La squadra dell’hockey Usa si è qualificata alla semifinale battendo la Svezia. A Linate mercoledì un aereo con la livrea presidenziale americana, ma non era l’Air Force On
Quell’azzurro che «macchia» la carlinga bianca è quella giusta. Non combaciano le dimensioni, però. Perché l’aereo con la livrea presidenziale americana che ieri rullava sulla pista di Linate è una versione mignon rispetto al gigante del cielo che dovrebbe (eventualmente) far sbarcare Trump a Milano (in questo articolo gli aggiornamenti dopo la vittoria Usa alla semifinale di hockey). Falso allarme: per vedere The Donald sugli spalti dell’Arena di Santa Giulia bisognerà ancora aspettare. La presenza di quel «piccolo» 737, almeno rispetto alla taglia «XL» dell’Air Force One, non c’entra nulla con la possibile visita del tycoon a stelle e strisce.
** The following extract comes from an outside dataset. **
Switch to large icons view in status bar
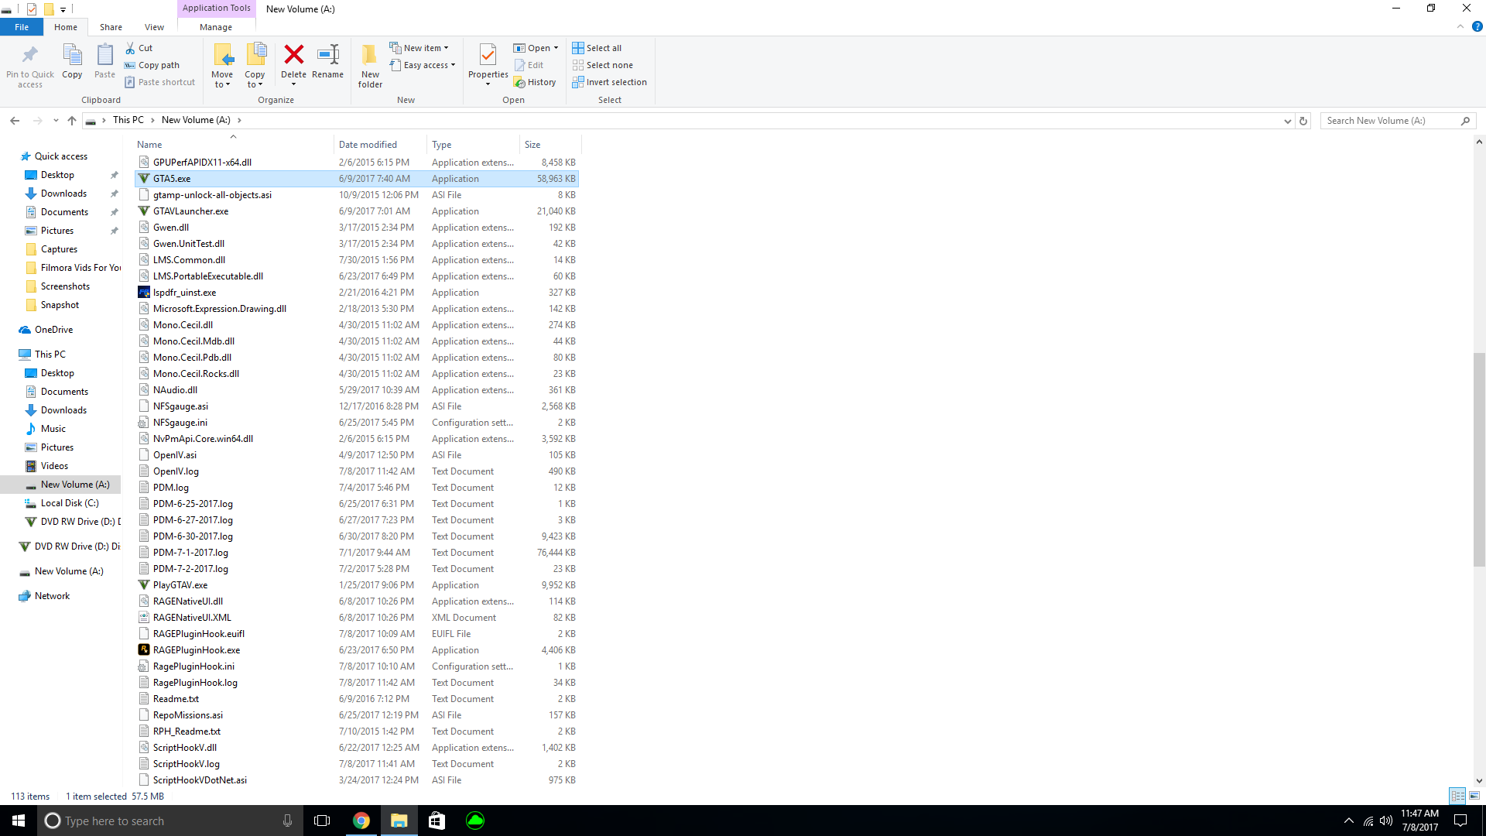 pos(1474,796)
L’aereo è atterrato in città martedì (sembra per accompagnare qualche congressista da queste parti), e ieri è ripartito. Nonostante le dimensioni formato maxi, domenica, il Jumbo presidenziale potrebbe atterrare proprio al city airport milanese (o magari, per agevolare le operazioni, sceglierà un velivolo più piccolo della «sua» flotta, ad esempio proprio il 737), e parcheggiarsi sul lato militare. Una scelta parecchio caldeggiata dalle autorità italiane per ridurre i movimenti (e i disagi per la città) della carovana blindata che porterebbe Trump all’Ice hockey arena. Intanto, nella Milano olimpica si osserva con attenzione il percorso sul ghiaccio del team Usa.
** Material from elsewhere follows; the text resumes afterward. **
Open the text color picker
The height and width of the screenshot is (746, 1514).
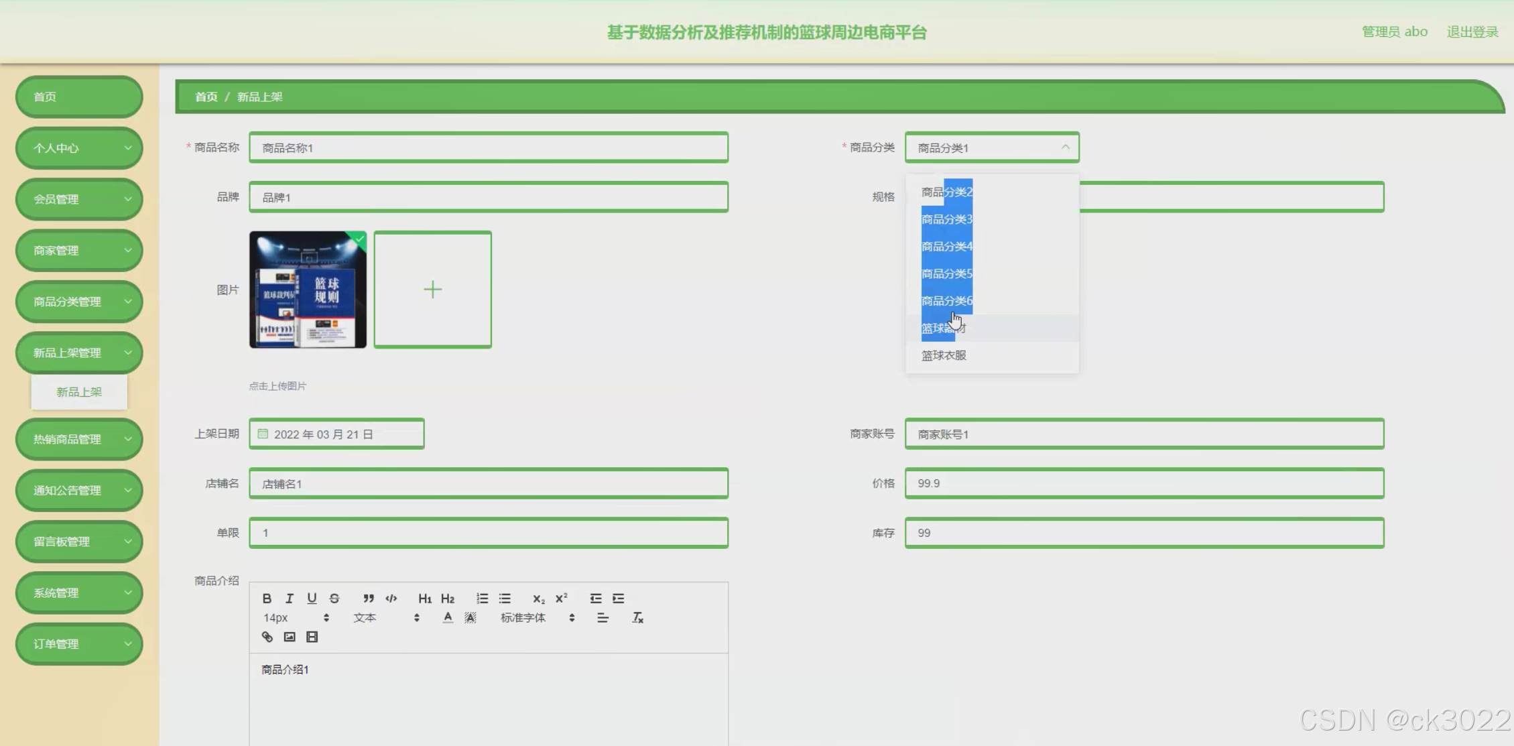click(x=448, y=618)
Le star americane della Nhl, mercoledì, hanno strappato all’ultimo respiro l’accesso alla semifinale. Superate le resistenze svedesi all’overtime, oggi se la vedranno con la Slovacchia, ultimo ostacolo prima della finale. Che sarà ancor più suggestiva se le previsioni della vigilia saranno rispettate, con l’oro conteso lungo il 49esimo parallelo, tra i «Maga» statunitensi e i vicini canadesi. A quel match, o comunque alla finale, Trump vuole esserci. Sempre che i fratelli Tkachuk, Brady e Matthew, riescano a trascinare la squadra a stelle e strisce fino all’ultimo atto. Di sicuro, la visita di Trump, se dovesse concretizzarsi, sarà chirurgica. A Milano non si fermerà a dormire. Nessun albergo è stato allertato. Dopo la partita, il presidente Usa dovrebbe invece far tappa (sempre rapida) a Verona, per la cerimonia di chiusura dei Giochi 2026.